Złoty osłabiał się w środę wskutek niepewności politycznej i oddalającej się perspektywy przyjęcia w Polsce euro. W połączeniu z silnie umacniającym się dolarem doprowadziło to w ciągu dnia kurs polskiej waluty wobec dolara do poziomu 4,007, najwyższego od 7 listopada. O godz. 17.10 euro było wyceniane na 4,762 zł, o 1,2 grosza więcej niż we wtorek na zamknięciu. Dolar kosztował 3,999 zł, o 1,9 grosza więcej.
Nie dość, że sytuacja na krajowej scenie politycznej jest napięta do granic możliwości, a realizacja planu Hausnera jest coraz mniej prawdopodobna, to coraz szerzej i głośniej mówi się o tym, że termin wejścia Polski do strefy euro oddala się wielkimi krokami – napisał w codziennym komentarzu Marek Nienałtowski, analityk WGI. W środę Anna Bańkowska, poseł Socjaldemokracji Polskiej powiedziała, że jej partia nie zgadza się na zmianę zasad waloryzacji w kształcie przyjętym przez rząd i proponuje waloryzację nie rzadziej niż co dwa lata oraz możliwość negocjowania wzrostu wskaźnika także o realny wzrost płac.

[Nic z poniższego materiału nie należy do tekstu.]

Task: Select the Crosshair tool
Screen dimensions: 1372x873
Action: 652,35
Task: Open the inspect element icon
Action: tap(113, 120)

Wicepremier Hausner proponował, aby waloryzacja następowała w momencie, kiedy skumulowana inflacja przekroczy 5 proc. Wprowadzenie tej reguły miało dać do 2007 roku oszczędności rzędu 12 mld zł. Leszek Balcerowicz, prezes NBP, powiedział w środę, że zakładany wcześniej przez niego termin przyjęcia euro, czyli styczeń 2007 roku może stać się nierealny w obliczu niepewności fiskalnej.
Również raport agencji ratingowej Standard and Poor's jest pod tym względem pesymistyczny. Według analityków S&P Polska może przyjąć euro w 2010 roku, jako ostatni oprócz Czech kraj z przystępującej do UE dziesiątki. Nienałtowski oczekuje, z powodu nerwowej atmosfery wśród inwestorów, dalszego osłabiania się polskiej waluty.
Na rynku złotego cały czas utrzymuje się bardzo nerwowa atmosfera. Nasza waluta traci na wartości i wszystko wskazuje na to, że proces ten może być kontynuowany w najbliższym okresie – napisał. Na notowania złotego wpłynęło również silne umocnienie dolara, po danych makro przybliżających perspektywę podwyższenia stóp procentowych w USA. Inflacja w marcu wyniosła w Stanach Zjednoczonych 0,5 proc. i była wyższa niż prognozowane na rynku 0,3 proc. Z kolei deficyt handlowy w lutym spadł do 42,09 mld dolarów z 43,46 mld dolarów po rewizji w styczniu.
Nic dziwnego, że dolar zareagował na te dane aprecjacją. Kurs EUR/USD spadł do 1,1868 i znalazł się na najniższym poziomie od 26 listopada 2003 roku – napisał Nienałtowski. Na środowym zamknięciu euro kosztowało 1,1927 dolara.
Ceny obligacji spadły po nieudanym przetargu dziesięciolatek
Nieudany przetarg obligacji oraz spadki cen na rynkach międzynarodowych po silnym umocnieniu dolara spowodowały wzrost rentowności polskich papierów. Ministerstwo Finansów sprzedało obligacje DS1013 o wartości 577 mln zł z puli o wartości 1,4 mld zł. Średnia rentowność wyniosła 7,044 proc. Analitycy spodziewali się rentowności w granicach 6,95-7,05 proc. Popyt ze strony inwestorów wyniósł 1,197 mld zł. Analitycy prognozowali popyt w wysokości 1,6-2,2 mld zł, choć część z nich nie wykluczała możliwości niepełnego pokrycia podaży popytem.
Rentowność obligacji dwuletnich OK0406 wzrosła w stosunku do wtorkowego zamknięcia o 6 pb do 6,76 proc. Dochodowość papierów pięcioletnich DS0509 wzrosła o 10 pb do 7,12 proc., zaś dziesięcioletnich DS1013 wzrosła o 11 pb do 7,07 proc.